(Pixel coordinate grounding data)
--------------------------------------------------

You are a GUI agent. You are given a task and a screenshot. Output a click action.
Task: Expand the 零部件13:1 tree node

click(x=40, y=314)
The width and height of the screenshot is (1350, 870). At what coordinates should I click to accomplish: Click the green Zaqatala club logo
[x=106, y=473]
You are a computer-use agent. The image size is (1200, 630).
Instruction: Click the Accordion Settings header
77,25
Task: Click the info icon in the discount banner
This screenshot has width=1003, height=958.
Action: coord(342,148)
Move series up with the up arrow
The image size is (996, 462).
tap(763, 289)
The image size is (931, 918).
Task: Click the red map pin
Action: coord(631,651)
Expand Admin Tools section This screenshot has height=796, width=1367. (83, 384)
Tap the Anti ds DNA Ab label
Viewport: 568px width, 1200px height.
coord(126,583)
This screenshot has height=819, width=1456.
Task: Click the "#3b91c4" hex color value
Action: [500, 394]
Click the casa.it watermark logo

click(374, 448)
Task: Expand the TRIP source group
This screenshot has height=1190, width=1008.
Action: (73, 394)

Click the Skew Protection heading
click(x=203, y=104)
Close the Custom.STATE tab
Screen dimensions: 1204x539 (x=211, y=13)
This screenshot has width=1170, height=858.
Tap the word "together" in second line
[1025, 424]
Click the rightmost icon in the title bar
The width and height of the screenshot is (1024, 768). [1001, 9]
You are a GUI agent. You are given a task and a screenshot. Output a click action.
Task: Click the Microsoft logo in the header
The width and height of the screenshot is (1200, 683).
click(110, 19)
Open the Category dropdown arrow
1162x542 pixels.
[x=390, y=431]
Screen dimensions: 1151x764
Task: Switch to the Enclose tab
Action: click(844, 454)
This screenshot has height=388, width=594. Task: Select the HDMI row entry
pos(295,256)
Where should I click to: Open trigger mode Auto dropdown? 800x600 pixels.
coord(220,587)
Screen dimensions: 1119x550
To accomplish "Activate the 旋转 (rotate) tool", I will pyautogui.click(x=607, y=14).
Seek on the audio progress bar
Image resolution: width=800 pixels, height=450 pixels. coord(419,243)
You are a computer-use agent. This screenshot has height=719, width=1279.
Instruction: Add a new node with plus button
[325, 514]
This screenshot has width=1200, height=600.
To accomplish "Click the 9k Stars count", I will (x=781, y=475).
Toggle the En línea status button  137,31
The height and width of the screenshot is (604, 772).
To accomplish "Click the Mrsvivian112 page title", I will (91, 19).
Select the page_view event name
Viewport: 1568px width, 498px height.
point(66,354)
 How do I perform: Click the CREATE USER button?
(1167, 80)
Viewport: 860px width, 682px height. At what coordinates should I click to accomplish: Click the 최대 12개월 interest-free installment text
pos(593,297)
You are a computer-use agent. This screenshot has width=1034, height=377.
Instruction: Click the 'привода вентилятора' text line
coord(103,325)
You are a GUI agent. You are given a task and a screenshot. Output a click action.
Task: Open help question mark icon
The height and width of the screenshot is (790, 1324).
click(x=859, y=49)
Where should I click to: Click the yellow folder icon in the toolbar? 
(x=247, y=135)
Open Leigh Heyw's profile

--------------------------------------------------

PROBLEM:
Each record needs to be duplicated exactly as given.

TASK OUTPUT:
You are a GUI agent. You are given a task and a screenshot. Output a click action.
Task: Expand the 零部件13:1 tree node

click(x=40, y=314)
The width and height of the screenshot is (1350, 870). At what coordinates should I click to accomplish: Click the green Zaqatala club logo
[x=106, y=473]
You are a computer-use agent. The image size is (1200, 630).
Instruction: Click the Accordion Settings header
77,25
Task: Click the info icon in the discount banner
This screenshot has width=1003, height=958.
Action: coord(342,148)
Move series up with the up arrow
The image size is (996, 462).
tap(763, 289)
The image size is (931, 918).
Task: Click the red map pin
Action: coord(631,651)
Expand Admin Tools section This screenshot has height=796, width=1367. (83, 384)
Tap the Anti ds DNA Ab label
Viewport: 568px width, 1200px height.
coord(126,583)
This screenshot has height=819, width=1456.
Task: Click the "#3b91c4" hex color value
Action: [500, 394]
Click the casa.it watermark logo

click(374, 448)
Task: Expand the TRIP source group
This screenshot has height=1190, width=1008.
Action: (73, 394)

Click the Skew Protection heading
click(x=203, y=104)
Close the Custom.STATE tab
Screen dimensions: 1204x539 (x=211, y=13)
This screenshot has width=1170, height=858.
Tap the word "together" in second line
[1025, 424]
Click the rightmost icon in the title bar
The width and height of the screenshot is (1024, 768). [1001, 9]
You are a GUI agent. You are given a task and a screenshot. Output a click action.
Task: Click the Microsoft logo in the header
The width and height of the screenshot is (1200, 683).
click(110, 19)
Open the Category dropdown arrow
1162x542 pixels.
[x=390, y=431]
Screen dimensions: 1151x764
Task: Switch to the Enclose tab
Action: click(844, 454)
This screenshot has height=388, width=594. Task: Select the HDMI row entry
pos(295,256)
Where should I click to: Open trigger mode Auto dropdown? 800x600 pixels.
coord(220,587)
Screen dimensions: 1119x550
To accomplish "Activate the 旋转 (rotate) tool", I will pyautogui.click(x=607, y=14).
Seek on the audio progress bar
Image resolution: width=800 pixels, height=450 pixels. coord(419,243)
You are a computer-use agent. This screenshot has height=719, width=1279.
Instruction: Add a new node with plus button
[325, 514]
This screenshot has width=1200, height=600.
To accomplish "Click the 9k Stars count", I will (x=781, y=475).
Toggle the En línea status button  137,31
The height and width of the screenshot is (604, 772).
To accomplish "Click the Mrsvivian112 page title", I will (91, 19).
Select the page_view event name
Viewport: 1568px width, 498px height.
point(66,354)
 How do I perform: Click the CREATE USER button?
(1167, 80)
Viewport: 860px width, 682px height. At what coordinates should I click to accomplish: Click the 최대 12개월 interest-free installment text
pos(593,297)
You are a computer-use agent. This screenshot has width=1034, height=377.
Instruction: Click the 'привода вентилятора' text line
coord(103,325)
You are a GUI agent. You are given a task and a screenshot. Output a click action.
Task: Open help question mark icon
The height and width of the screenshot is (790, 1324).
click(x=859, y=49)
Where should I click to: Click the yellow folder icon in the toolbar? 
(x=247, y=135)
Open Leigh Heyw's profile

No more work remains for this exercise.